→ Texto fornecido:
Mais uma vez o tema dos auxílios (auxílio-moradia, auxílio-saúde, auxílio-alimentação) pago a agentes públicos já muito bem remunerados em forma de subsídios volta a ocupar a pauta da imprensa local e nacional.
Com efeito, o tema voltou a ter destaque a partir da notícia de cobrança de recebimento dos valores retroativos de auxílio-moradia no âmbito do Tribunal de Contas do Estado de Sergipe, desencadeando a revelação de que membros do Ministério Público e magistrados do Estado já teriam recebido esses valores retroativos, o que de resto pode ser constatado mediante simples consulta aos respectivos portais da transparência.

→ Tarefa a: Reproduza integralmente o texto sobre os auxílios pagos a agentes públicos, sem alterar nenhuma palavra.

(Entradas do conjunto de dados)
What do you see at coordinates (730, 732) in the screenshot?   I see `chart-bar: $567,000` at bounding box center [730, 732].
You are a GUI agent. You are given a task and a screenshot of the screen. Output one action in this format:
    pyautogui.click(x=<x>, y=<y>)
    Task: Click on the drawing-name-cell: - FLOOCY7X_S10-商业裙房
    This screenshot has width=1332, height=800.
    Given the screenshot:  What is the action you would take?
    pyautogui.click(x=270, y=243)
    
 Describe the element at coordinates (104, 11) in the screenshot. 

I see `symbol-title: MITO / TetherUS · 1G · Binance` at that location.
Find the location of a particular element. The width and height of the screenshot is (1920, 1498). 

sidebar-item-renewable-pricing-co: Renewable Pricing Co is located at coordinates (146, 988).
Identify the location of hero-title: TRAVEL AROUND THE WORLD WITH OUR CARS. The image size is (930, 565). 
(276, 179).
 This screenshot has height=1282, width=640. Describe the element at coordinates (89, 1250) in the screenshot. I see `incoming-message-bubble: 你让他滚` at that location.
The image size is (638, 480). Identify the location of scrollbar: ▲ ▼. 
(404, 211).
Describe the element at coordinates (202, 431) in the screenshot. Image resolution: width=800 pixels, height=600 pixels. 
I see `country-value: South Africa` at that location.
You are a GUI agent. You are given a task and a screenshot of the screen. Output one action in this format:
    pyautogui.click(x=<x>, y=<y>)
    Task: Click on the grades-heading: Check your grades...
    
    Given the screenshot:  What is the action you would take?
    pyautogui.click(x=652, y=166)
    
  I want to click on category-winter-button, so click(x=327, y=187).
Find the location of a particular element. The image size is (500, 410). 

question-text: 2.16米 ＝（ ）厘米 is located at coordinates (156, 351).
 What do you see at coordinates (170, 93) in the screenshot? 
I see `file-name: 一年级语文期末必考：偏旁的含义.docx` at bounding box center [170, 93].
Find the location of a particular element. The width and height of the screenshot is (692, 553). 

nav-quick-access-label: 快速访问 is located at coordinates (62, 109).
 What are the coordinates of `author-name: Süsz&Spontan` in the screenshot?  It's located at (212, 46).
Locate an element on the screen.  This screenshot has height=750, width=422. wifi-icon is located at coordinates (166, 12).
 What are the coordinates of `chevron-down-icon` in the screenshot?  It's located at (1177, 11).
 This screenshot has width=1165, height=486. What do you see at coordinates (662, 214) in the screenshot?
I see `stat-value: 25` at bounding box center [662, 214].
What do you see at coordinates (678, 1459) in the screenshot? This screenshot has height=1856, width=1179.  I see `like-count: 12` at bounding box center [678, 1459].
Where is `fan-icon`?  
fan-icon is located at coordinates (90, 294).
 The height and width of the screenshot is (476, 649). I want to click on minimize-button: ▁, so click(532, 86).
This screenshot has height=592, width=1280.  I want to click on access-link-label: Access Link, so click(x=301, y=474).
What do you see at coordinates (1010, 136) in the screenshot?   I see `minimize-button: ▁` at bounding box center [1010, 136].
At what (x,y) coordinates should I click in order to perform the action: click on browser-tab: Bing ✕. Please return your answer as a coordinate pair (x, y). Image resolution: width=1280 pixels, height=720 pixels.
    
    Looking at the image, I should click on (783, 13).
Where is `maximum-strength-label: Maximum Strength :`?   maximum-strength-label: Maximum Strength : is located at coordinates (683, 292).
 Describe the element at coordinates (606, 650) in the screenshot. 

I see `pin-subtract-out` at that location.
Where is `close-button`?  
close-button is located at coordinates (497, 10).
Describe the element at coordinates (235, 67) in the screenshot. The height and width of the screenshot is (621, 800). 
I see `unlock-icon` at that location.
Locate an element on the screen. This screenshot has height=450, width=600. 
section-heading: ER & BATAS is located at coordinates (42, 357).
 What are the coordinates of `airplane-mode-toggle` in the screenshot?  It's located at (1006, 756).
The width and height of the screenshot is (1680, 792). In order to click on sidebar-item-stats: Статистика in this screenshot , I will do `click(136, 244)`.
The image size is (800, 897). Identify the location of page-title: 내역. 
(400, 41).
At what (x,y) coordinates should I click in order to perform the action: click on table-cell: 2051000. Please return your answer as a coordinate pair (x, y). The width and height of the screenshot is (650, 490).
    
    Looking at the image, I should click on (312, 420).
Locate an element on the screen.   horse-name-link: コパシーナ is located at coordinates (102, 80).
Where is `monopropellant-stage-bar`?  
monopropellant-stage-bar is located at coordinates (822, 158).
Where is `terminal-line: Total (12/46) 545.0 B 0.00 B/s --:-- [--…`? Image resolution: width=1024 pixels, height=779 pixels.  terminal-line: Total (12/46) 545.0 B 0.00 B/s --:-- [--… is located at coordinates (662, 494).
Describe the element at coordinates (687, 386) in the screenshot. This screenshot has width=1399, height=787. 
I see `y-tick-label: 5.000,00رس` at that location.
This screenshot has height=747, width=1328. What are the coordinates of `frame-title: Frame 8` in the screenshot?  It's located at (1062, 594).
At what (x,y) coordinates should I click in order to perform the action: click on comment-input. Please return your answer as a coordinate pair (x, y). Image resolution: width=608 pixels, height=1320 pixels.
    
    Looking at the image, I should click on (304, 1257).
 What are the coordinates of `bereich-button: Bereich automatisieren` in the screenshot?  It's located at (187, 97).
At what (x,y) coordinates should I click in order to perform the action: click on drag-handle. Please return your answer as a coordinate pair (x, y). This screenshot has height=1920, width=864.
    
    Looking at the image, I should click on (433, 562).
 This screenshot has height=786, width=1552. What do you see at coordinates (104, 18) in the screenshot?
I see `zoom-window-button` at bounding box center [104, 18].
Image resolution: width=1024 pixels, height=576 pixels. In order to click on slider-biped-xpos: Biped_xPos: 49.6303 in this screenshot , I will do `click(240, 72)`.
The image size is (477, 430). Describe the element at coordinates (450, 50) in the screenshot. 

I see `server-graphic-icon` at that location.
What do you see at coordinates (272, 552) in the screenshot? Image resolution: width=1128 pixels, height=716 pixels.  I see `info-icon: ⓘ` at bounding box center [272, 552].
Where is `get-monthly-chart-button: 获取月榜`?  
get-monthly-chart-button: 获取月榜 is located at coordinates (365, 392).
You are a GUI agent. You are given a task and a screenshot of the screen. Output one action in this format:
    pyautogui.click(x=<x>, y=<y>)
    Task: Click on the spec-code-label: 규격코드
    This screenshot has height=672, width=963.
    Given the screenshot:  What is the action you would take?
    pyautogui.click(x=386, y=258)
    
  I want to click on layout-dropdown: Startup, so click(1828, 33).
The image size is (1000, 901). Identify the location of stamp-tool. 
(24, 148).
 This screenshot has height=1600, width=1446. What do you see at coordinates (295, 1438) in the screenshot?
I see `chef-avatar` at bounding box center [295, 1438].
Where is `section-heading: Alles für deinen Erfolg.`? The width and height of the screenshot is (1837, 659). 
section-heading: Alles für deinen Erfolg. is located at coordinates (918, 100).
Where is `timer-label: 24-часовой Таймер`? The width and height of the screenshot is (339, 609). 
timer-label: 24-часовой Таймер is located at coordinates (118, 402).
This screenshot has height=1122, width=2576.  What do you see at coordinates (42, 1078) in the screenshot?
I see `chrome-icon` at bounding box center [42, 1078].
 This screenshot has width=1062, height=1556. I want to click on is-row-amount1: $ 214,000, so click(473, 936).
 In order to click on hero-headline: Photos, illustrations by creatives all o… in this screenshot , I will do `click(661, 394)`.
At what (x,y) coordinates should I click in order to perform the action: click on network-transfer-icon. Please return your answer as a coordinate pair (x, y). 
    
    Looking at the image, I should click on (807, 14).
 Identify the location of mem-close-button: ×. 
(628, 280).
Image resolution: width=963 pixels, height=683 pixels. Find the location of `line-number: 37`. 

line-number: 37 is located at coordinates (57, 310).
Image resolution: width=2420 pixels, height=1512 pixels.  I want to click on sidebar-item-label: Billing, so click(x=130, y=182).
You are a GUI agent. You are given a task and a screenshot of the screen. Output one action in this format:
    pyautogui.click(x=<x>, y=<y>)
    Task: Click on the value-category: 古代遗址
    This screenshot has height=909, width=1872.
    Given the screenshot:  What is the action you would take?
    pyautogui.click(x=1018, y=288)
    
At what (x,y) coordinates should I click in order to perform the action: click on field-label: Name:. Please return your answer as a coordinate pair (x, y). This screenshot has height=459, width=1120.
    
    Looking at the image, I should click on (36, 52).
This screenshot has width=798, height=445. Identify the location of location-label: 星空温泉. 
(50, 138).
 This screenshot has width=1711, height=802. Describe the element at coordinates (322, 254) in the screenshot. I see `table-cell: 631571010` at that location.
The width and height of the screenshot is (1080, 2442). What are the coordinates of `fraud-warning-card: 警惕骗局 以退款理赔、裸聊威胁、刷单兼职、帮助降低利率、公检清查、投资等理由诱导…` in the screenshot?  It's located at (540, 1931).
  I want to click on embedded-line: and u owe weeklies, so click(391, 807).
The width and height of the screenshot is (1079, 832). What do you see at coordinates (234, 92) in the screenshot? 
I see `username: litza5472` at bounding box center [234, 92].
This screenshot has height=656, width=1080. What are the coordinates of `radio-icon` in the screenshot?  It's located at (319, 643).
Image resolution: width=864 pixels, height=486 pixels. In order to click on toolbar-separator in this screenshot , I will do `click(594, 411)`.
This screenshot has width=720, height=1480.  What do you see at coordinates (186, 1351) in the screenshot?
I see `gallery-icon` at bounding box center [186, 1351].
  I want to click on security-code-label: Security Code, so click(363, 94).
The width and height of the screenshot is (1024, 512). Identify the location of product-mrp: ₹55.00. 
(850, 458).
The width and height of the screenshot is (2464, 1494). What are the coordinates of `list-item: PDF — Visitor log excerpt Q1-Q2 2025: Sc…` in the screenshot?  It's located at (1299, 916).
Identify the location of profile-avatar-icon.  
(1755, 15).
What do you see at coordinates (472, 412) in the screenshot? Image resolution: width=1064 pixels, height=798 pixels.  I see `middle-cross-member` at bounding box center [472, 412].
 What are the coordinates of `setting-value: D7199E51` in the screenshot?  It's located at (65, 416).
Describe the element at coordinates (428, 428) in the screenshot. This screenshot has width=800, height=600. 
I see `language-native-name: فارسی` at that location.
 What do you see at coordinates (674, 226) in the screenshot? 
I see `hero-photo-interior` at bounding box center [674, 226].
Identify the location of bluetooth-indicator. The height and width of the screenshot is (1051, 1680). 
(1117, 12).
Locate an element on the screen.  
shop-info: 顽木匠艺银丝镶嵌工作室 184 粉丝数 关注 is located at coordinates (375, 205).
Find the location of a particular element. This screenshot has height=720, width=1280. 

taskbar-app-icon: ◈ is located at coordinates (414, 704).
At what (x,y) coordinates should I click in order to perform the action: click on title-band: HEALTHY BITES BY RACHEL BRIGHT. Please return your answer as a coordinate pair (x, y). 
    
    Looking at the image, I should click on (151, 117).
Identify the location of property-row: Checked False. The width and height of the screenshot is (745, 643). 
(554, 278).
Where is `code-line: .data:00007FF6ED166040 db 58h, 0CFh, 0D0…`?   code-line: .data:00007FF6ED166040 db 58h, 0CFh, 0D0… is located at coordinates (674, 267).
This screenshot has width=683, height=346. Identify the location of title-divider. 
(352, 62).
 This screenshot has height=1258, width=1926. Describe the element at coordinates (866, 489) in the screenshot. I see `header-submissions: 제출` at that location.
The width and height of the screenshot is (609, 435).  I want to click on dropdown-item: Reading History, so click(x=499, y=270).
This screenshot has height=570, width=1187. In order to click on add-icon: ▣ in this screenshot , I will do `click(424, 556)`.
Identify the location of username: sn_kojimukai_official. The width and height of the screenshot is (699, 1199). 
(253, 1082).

→ Tarefa b: Transcreva fielmente as linhas da listagem, começando pela primeira delas e seguindo até a linha que contém "sidebar-item-renewable-pricing-co: Renewable Pricing", inclusive.

→ Resposta a:
Mais uma vez o tema dos auxílios (auxílio-moradia, auxílio-saúde, auxílio-alimentação) pago a agentes públicos já muito bem remunerados em forma de subsídios volta a ocupar a pauta da imprensa local e nacional.
Com efeito, o tema voltou a ter destaque a partir da notícia de cobrança de recebimento dos valores retroativos de auxílio-moradia no âmbito do Tribunal de Contas do Estado de Sergipe, desencadeando a revelação de que membros do Ministério Público e magistrados do Estado já teriam recebido esses valores retroativos, o que de resto pode ser constatado mediante simples consulta aos respectivos portais da transparência.

→ Resposta b:
What do you see at coordinates (730, 732) in the screenshot?   I see `chart-bar: $567,000` at bounding box center [730, 732].
You are a GUI agent. You are given a task and a screenshot of the screen. Output one action in this format:
    pyautogui.click(x=<x>, y=<y>)
    Task: Click on the drawing-name-cell: - FLOOCY7X_S10-商业裙房
    This screenshot has width=1332, height=800.
    Given the screenshot:  What is the action you would take?
    pyautogui.click(x=270, y=243)
    
 Describe the element at coordinates (104, 11) in the screenshot. 

I see `symbol-title: MITO / TetherUS · 1G · Binance` at that location.
Find the location of a particular element. The width and height of the screenshot is (1920, 1498). 

sidebar-item-renewable-pricing-co: Renewable Pricing Co is located at coordinates (146, 988).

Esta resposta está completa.